The short films were excellent: Mend and Make Do - A Life-Sized Animated Short Film by Bexie Bush, followed by Leading Lady Parts by Jessica Swale. The main feature had me flipping through my Facebook timeline, partly through disinterest in the contrived yet obvious plot line, and partly to distract me from the excessive yelling and foul language. I'll be interested to see what the discussion group thought of the evening.
The story of a long, stormy marriage and a creative collaboration, culminating in the winning of the Nobel Prize for Literature.

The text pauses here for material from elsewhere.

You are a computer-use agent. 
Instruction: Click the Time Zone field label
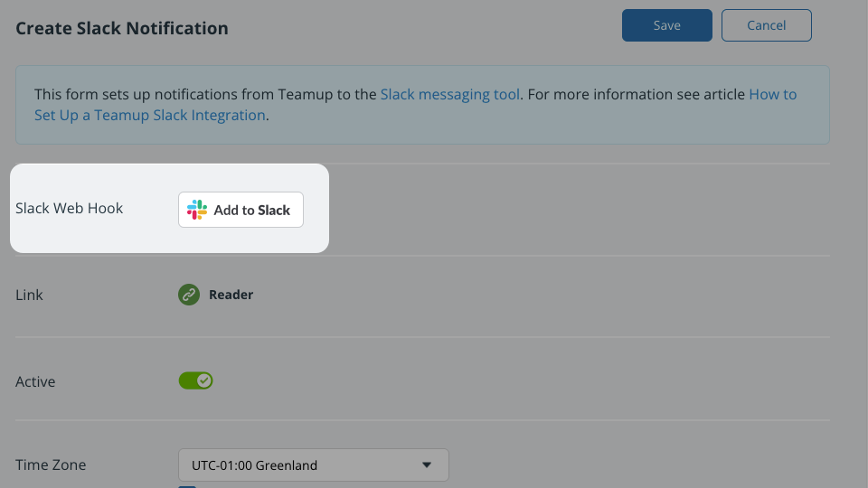point(51,465)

The young teacher in 1950s inspired his students with his energy, enthusiasm and ability to quote James Joyce, instilling into them that if you are a writer you have to write. However, as in so many fields, those who can, do, and those who don't quite have what it takes, teach. So it was with Joe and Joan, faultlessly portrayed by Jonathon Pryce and Glenn Close. Joe the egotist, brash and seductive, Joan the quiet, shy, philosophic and gifted writer who could write into gold all the couple's experiences, book after book. Neither character was all good or all bad. Joe wanted Joan to share in the accolade the body of work written in his name had attracted, but without acknowledging her true contribution, whilst Joan had been simmering with bottled up resentment for years, but playing the caring, supportive wife of a genius. The plot was predictable from the beginning; we knew it would end in disaster. A member of the discussion group announced she applauded the way Joan killed Joe!
Before the interval we were wonderfully entertained by two short films, both much more light hearted than The Wife. The first was beautifully animated. An old woman taking tea with a friend and telling her life story although we didn't see either of them and only caught glimpses of a few family photos. Nevertheless the story unfolded the dramas and traumas, the celebrations and humour of a life well lived with great compassion.
The second short film was very funny. Auditions for a leading lady were being held and young actresses came to read for the part. Watching the proceedings was excruciating as the objections raised against each contender were unrelated and unreasonable. Finally Tom Huddleston, sporting a beard, arrived and almost before he said anything is given the part ....... the film we at last discovered was The Sound of Music.
A small discussion group gathered and about half our number had enjoyed the main feature. There was also division over who was more at fault, the wife or the husband, and in the course of discussion that sometimes alternated. Everyone thought the short films were very good and entertaining.